Small intestine fragment cultures

Open segments (1 cm long) of duodenums were weighted and placed in 24-well plates on an elevated mesh filter and cultured for 3 days at 37 °C in complete RPMI medium under hyper-oxygenated conditions⁵⁶. At the end of the incubation period, intestinal IgA and IgG were measured by ELISA in the supernatants, as described above.

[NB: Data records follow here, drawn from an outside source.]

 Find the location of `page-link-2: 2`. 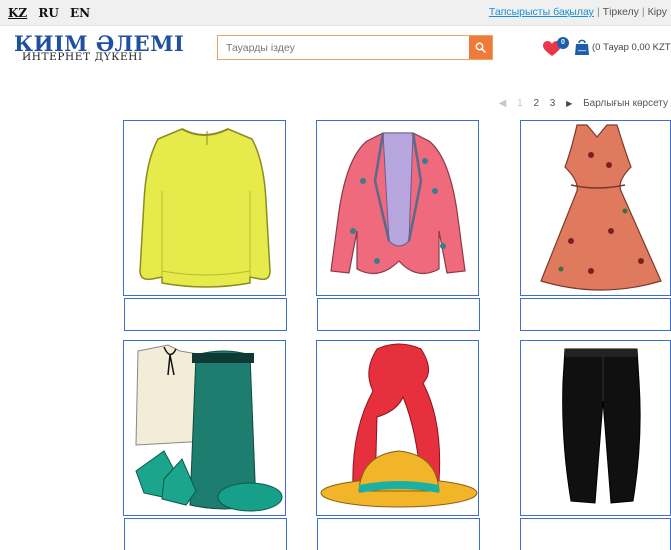

page-link-2: 2 is located at coordinates (536, 104).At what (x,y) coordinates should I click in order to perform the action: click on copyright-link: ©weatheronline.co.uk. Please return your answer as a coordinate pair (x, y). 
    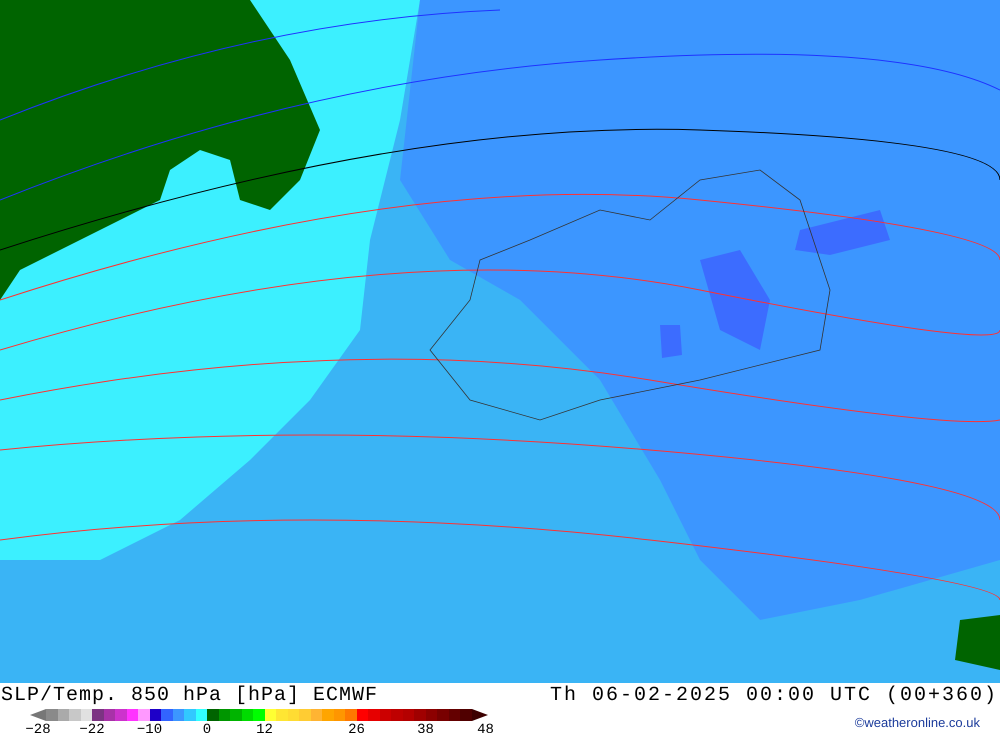
    Looking at the image, I should click on (927, 719).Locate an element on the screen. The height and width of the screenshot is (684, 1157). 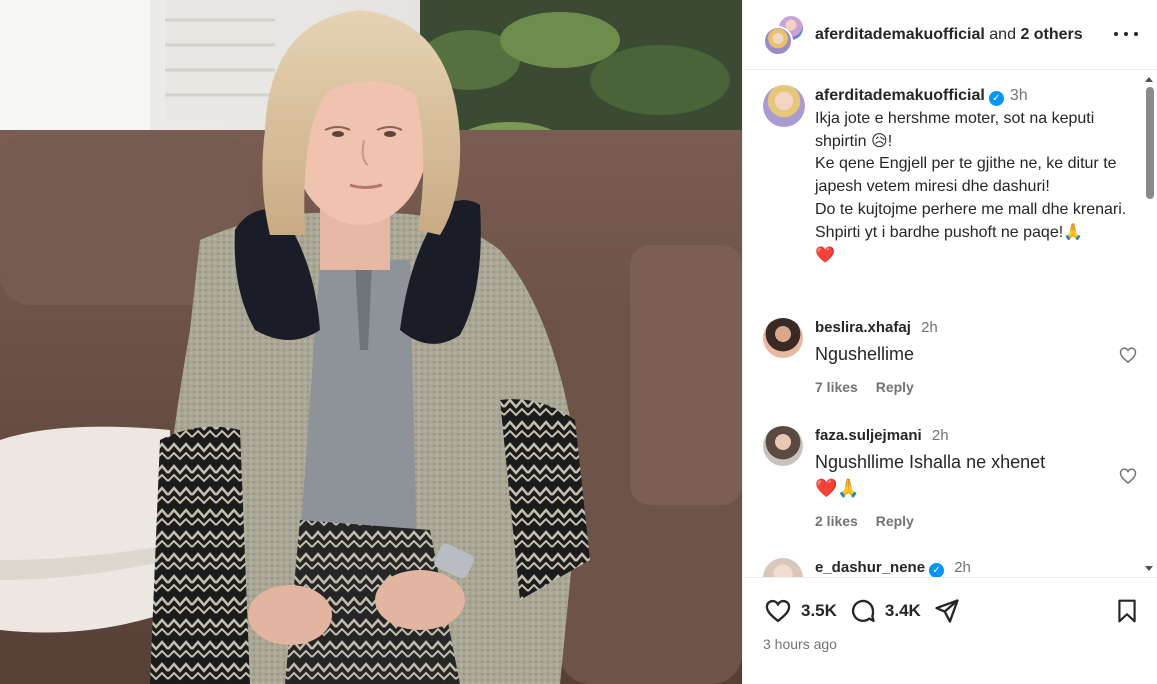
collab-avatars is located at coordinates (784, 34).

Quantitation of virus-specific antibody-secreting cells (ASCs) by ELISPOT assay

Multiscreen 96-well plates (MAIPS4510; Millipore) were coated with purified RV double-layer particles (a gift from H. Greenberg (Stanford University)) overnight at 4 °C, washed and blocked with RPMI medium containing 10% fetal calf serum for 1 h at 37 °C. Serial tenfold dilutions of spleen, PP or small intestine lamina propria cells were added to the plates and incubated overnight at 37 °C. After six washes, peroxidase-conjugated anti-mouse IgA or IgG was added for 1 h at 37 °C. The plates were washed six times and developed with AEC substrate (Vector Laboratories). To quantity non-specific ASCs, the plates were coated with anti-mouse IgA, IgG or IgM polyclonal antibodies before using the same protocol as above.

Statistical analyses

All data were organized in Microsoft Excel (version 16.42) spreadsheets and we performed all of our statistical analyses using GraphPad Prism (version 8.4.1). For each dataset shown and analyzed, the test used is indicated in the figure caption. Statistical significance is indicated by *P ≤ 0.05, **P ≤ 0.01, ***P ≤ 0.001 and ****P ≤ 0.0001.

Reporting Summary

Further information on research design is available in the Nature Research Reporting Summary linked to this article.